- _Work to complete_: Copy exactly, no pictures: every line from the one that contains "Image resolution: width=828" through the end of the entries below.

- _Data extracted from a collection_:

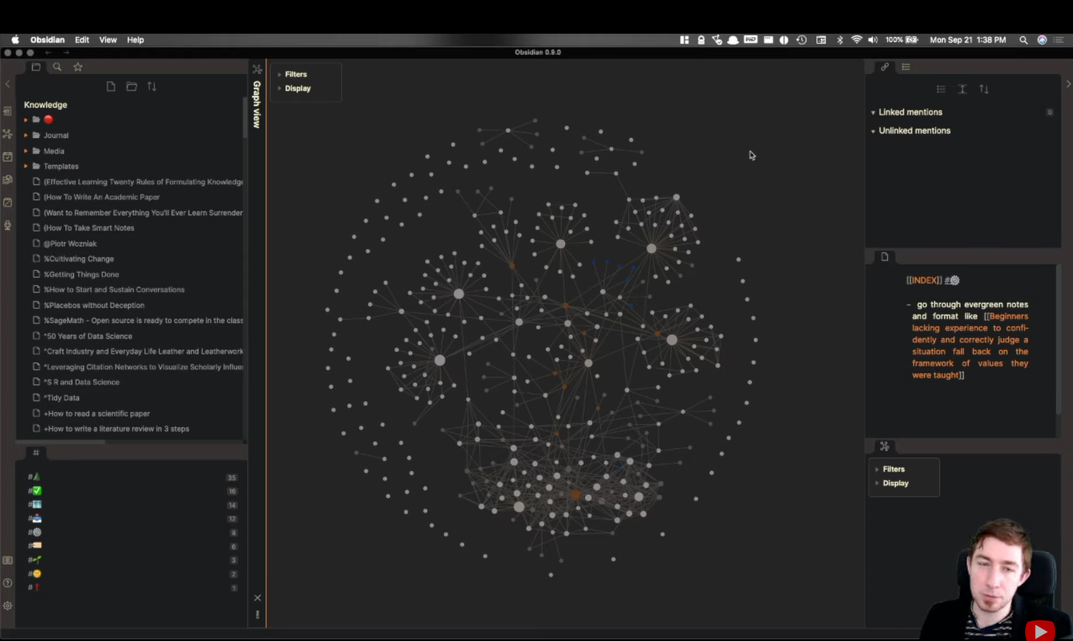
Task: Open the graph view ribbon icon
Action: coord(8,134)
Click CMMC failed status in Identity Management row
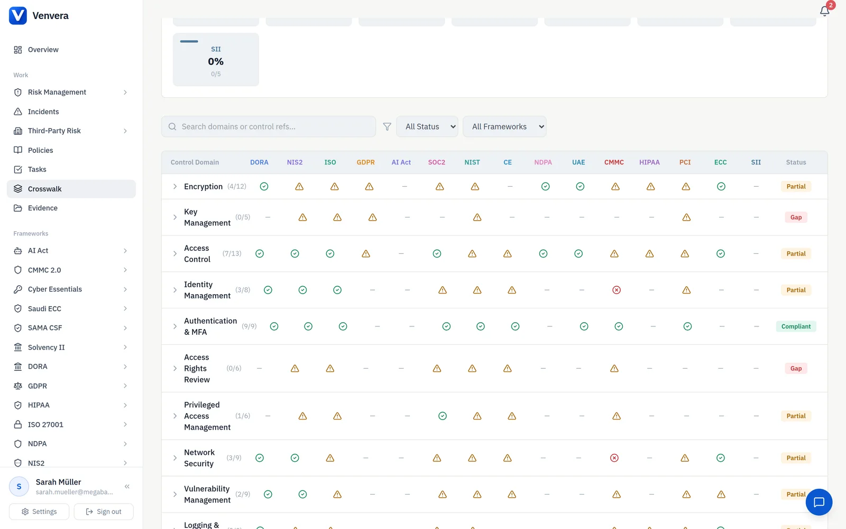Viewport: 846px width, 529px height. (617, 290)
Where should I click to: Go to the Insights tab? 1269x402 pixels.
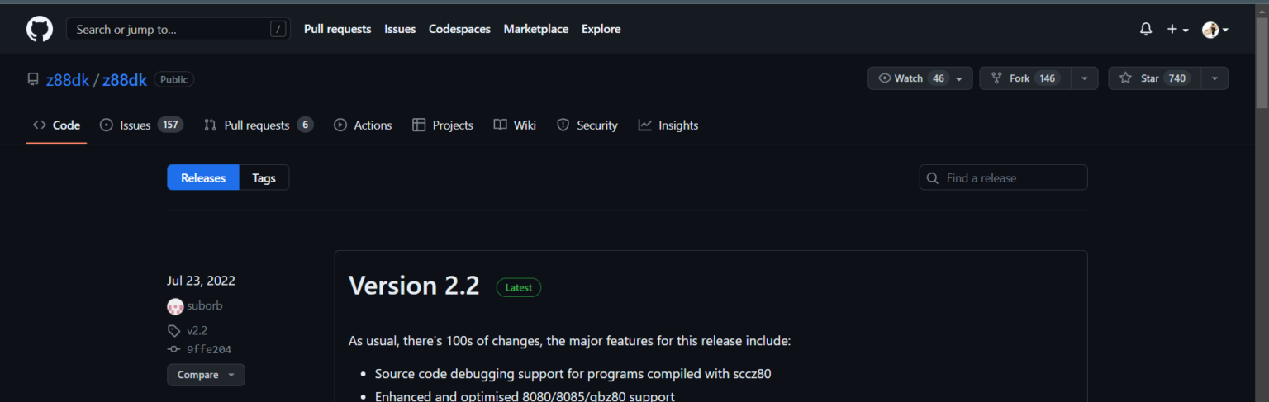[x=668, y=125]
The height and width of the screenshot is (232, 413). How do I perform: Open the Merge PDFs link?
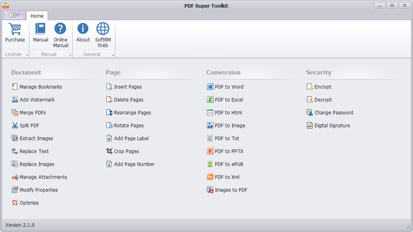(32, 113)
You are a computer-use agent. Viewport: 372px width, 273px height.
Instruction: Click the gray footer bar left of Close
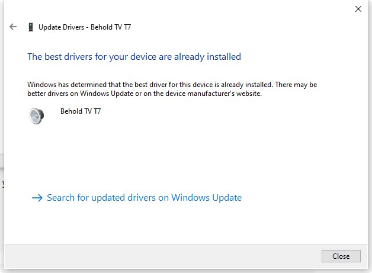click(160, 256)

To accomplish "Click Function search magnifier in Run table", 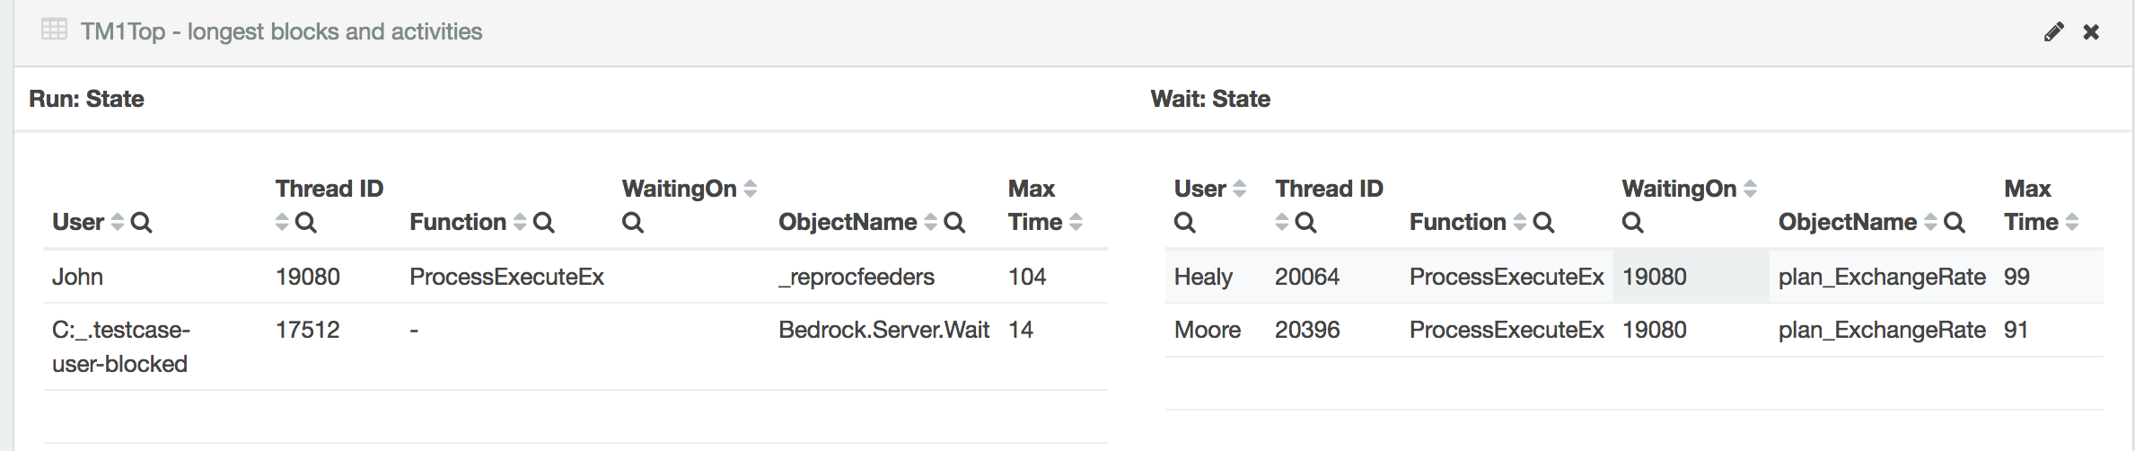I will coord(543,222).
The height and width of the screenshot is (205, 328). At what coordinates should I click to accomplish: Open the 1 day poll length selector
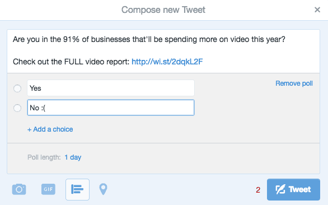[73, 157]
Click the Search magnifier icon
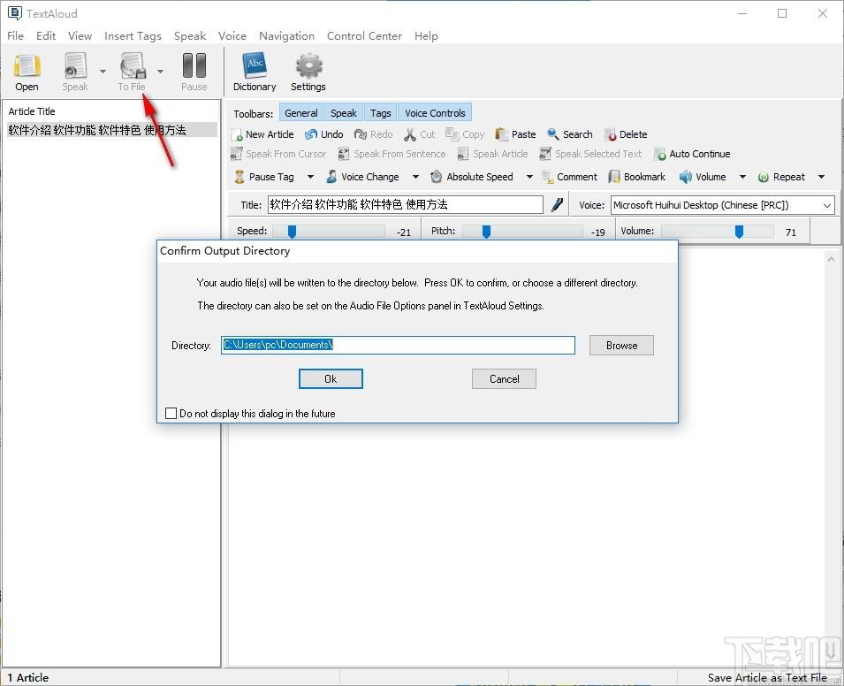 pyautogui.click(x=553, y=134)
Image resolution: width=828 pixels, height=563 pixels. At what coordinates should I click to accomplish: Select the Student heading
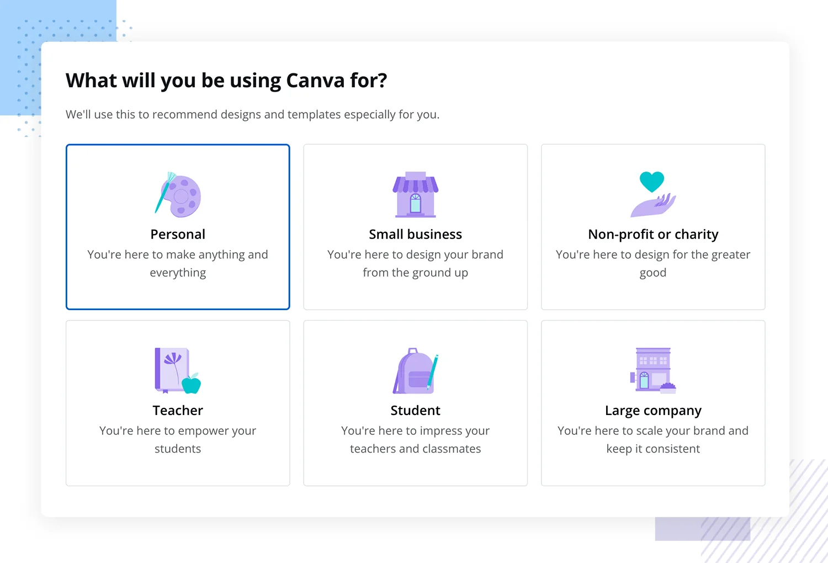[416, 411]
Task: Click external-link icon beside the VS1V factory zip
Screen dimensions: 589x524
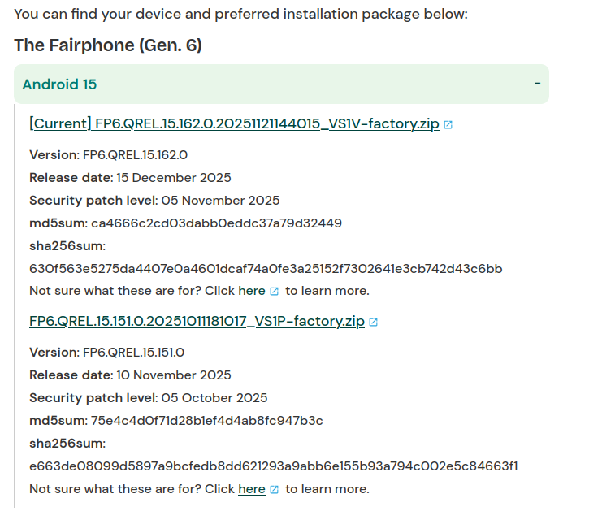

- _Written response_:
Image resolution: width=828 pixels, height=563 pixels. At what coordinates should I click to accomplish: Select the Student heading
[416, 411]
Task: Click external-link icon beside the VS1V factory zip
Screen dimensions: 589x524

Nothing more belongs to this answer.